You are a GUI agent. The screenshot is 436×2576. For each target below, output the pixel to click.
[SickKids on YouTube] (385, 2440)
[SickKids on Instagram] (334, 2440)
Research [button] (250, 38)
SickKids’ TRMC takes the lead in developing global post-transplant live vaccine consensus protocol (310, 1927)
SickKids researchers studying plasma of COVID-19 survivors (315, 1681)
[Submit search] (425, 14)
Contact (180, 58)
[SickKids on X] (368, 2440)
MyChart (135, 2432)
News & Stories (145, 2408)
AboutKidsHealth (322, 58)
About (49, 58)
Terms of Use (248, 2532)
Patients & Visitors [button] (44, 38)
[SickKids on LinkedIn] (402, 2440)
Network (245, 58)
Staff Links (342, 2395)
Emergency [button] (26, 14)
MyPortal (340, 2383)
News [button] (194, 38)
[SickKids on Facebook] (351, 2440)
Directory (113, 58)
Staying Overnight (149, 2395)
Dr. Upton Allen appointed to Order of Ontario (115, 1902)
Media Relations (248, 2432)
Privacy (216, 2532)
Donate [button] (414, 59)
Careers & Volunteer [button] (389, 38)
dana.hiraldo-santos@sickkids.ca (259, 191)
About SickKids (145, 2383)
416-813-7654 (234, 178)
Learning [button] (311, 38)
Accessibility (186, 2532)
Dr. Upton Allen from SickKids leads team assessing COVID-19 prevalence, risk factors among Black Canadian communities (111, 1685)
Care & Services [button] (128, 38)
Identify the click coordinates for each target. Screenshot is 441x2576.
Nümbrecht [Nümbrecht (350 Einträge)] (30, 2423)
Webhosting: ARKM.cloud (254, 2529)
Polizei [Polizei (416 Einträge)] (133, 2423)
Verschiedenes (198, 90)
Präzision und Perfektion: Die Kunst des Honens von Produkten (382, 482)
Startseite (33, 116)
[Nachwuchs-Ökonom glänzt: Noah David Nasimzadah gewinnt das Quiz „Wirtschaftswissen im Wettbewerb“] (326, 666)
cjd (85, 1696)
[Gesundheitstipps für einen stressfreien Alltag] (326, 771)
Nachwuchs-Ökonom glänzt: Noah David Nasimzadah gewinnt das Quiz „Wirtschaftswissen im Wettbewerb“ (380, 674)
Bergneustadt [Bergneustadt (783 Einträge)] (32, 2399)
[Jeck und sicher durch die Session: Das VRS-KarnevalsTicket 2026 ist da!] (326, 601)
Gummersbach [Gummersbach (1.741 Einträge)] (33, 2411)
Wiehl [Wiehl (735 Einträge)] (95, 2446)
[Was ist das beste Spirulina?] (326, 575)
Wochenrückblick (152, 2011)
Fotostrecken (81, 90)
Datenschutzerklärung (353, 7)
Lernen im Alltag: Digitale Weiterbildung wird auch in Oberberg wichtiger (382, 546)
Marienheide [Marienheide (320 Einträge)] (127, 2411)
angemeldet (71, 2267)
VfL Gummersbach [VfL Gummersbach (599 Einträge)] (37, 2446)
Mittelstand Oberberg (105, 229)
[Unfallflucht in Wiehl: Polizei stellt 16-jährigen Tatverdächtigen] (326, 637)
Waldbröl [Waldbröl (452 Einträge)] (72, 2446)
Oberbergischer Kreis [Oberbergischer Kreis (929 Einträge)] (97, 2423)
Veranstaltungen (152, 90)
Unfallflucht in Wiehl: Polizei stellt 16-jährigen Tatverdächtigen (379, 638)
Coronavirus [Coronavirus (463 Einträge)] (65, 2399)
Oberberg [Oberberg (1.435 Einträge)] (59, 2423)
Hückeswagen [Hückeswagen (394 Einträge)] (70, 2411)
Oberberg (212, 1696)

--

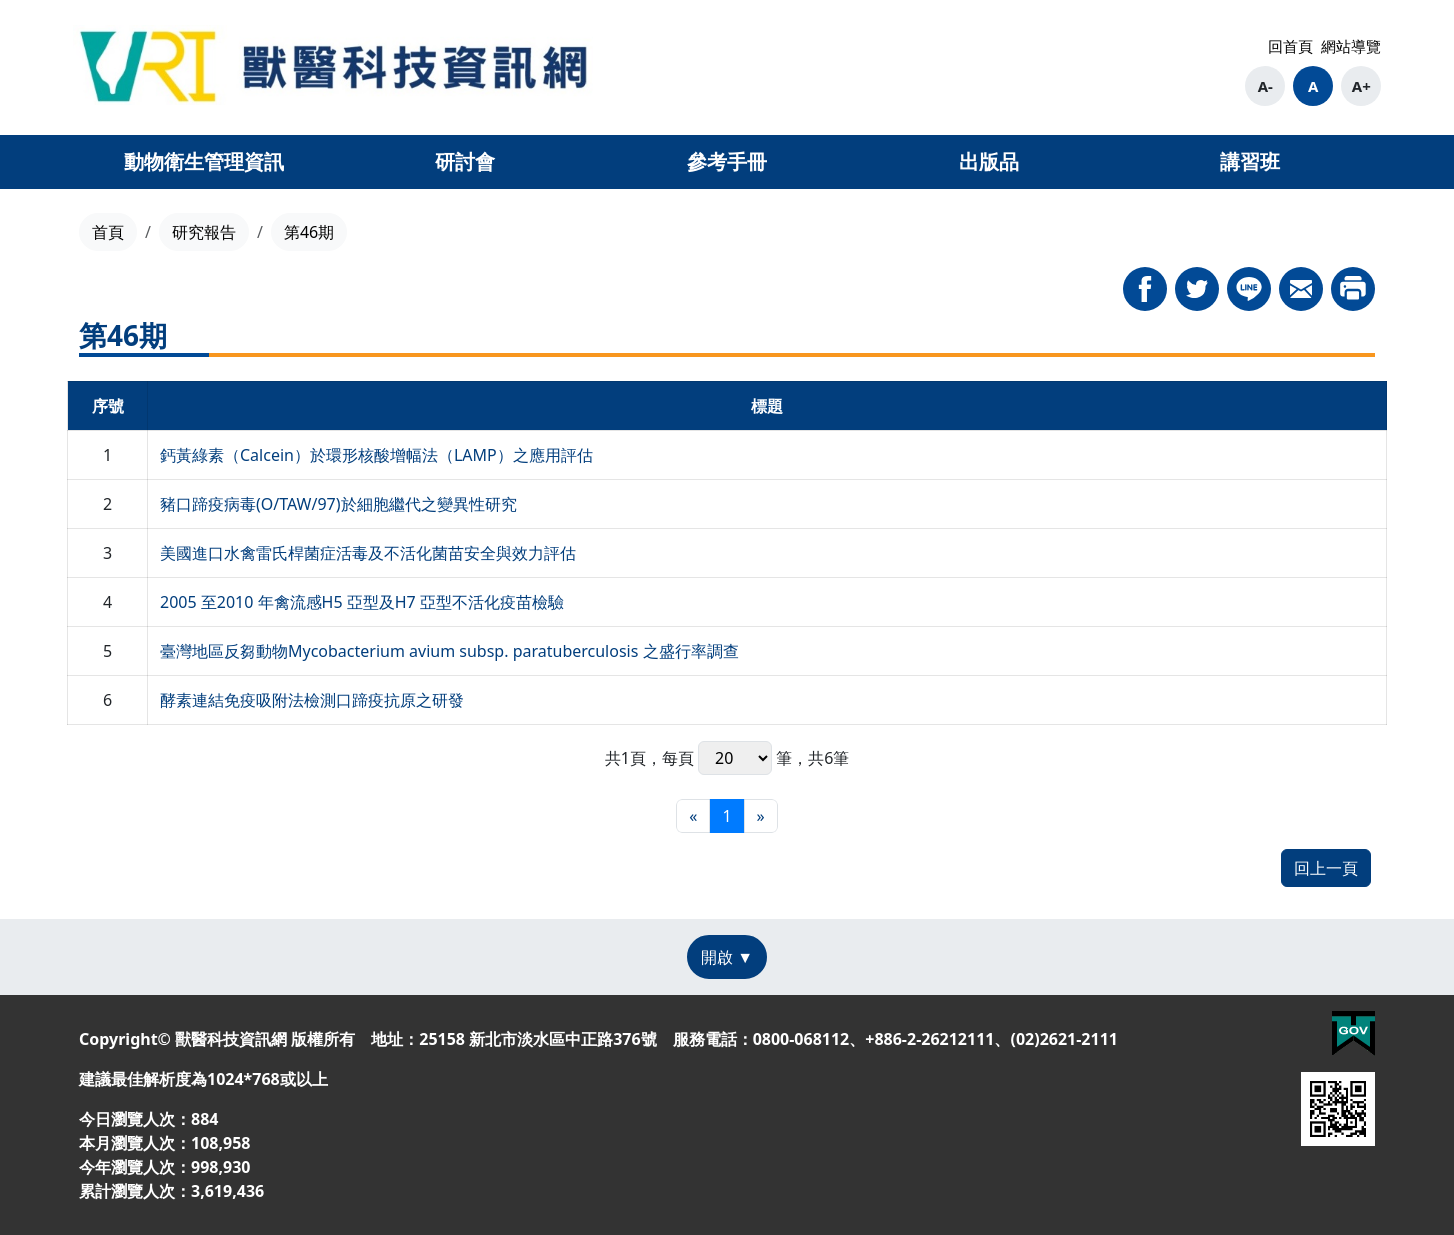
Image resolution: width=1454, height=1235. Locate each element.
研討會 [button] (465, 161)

▶ _GOAL OF THE EXERCISE_:
Return only the stretch of the material above from the line holding "Terms of Use (248, 2532)" through the line holding "Mittelstand Oberberg (105, 229)", copied exactly.

▶ _ANSWER BOX_:
Terms of Use (248, 2532)
Patients & Visitors [button] (44, 38)
[SickKids on LinkedIn] (402, 2440)
Network (245, 58)
Staff Links (342, 2395)
Emergency [button] (26, 14)
MyPortal (340, 2383)
News [button] (194, 38)
[SickKids on Facebook] (351, 2440)
Directory (113, 58)
Staying Overnight (149, 2395)
Dr. Upton Allen appointed to Order of Ontario (115, 1902)
Media Relations (248, 2432)
Privacy (216, 2532)
Donate [button] (414, 59)
Careers & Volunteer [button] (389, 38)
dana.hiraldo-santos@sickkids.ca (259, 191)
About SickKids (145, 2383)
416-813-7654 (234, 178)
Learning [button] (311, 38)
Accessibility (186, 2532)
Dr. Upton Allen from SickKids leads team assessing COVID-19 prevalence, risk factors among Black Canadian communities (111, 1685)
Care & Services [button] (128, 38)
Identify the click coordinates for each target. Screenshot is 441x2576.
Nümbrecht [Nümbrecht (350 Einträge)] (30, 2423)
Webhosting: ARKM.cloud (254, 2529)
Polizei [Polizei (416 Einträge)] (133, 2423)
Verschiedenes (198, 90)
Präzision und Perfektion: Die Kunst des Honens von Produkten (382, 482)
Startseite (33, 116)
[Nachwuchs-Ökonom glänzt: Noah David Nasimzadah gewinnt das Quiz „Wirtschaftswissen im Wettbewerb“] (326, 666)
cjd (85, 1696)
[Gesundheitstipps für einen stressfreien Alltag] (326, 771)
Nachwuchs-Ökonom glänzt: Noah David Nasimzadah gewinnt das Quiz „Wirtschaftswissen im Wettbewerb“ (380, 674)
Bergneustadt [Bergneustadt (783 Einträge)] (32, 2399)
[Jeck und sicher durch die Session: Das VRS-KarnevalsTicket 2026 ist da!] (326, 601)
Gummersbach [Gummersbach (1.741 Einträge)] (33, 2411)
Wiehl [Wiehl (735 Einträge)] (95, 2446)
[Was ist das beste Spirulina?] (326, 575)
Wochenrückblick (152, 2011)
Fotostrecken (81, 90)
Datenschutzerklärung (353, 7)
Lernen im Alltag: Digitale Weiterbildung wird auch in Oberberg wichtiger (382, 546)
Marienheide [Marienheide (320 Einträge)] (127, 2411)
angemeldet (71, 2267)
VfL Gummersbach [VfL Gummersbach (599 Einträge)] (37, 2446)
Mittelstand Oberberg (105, 229)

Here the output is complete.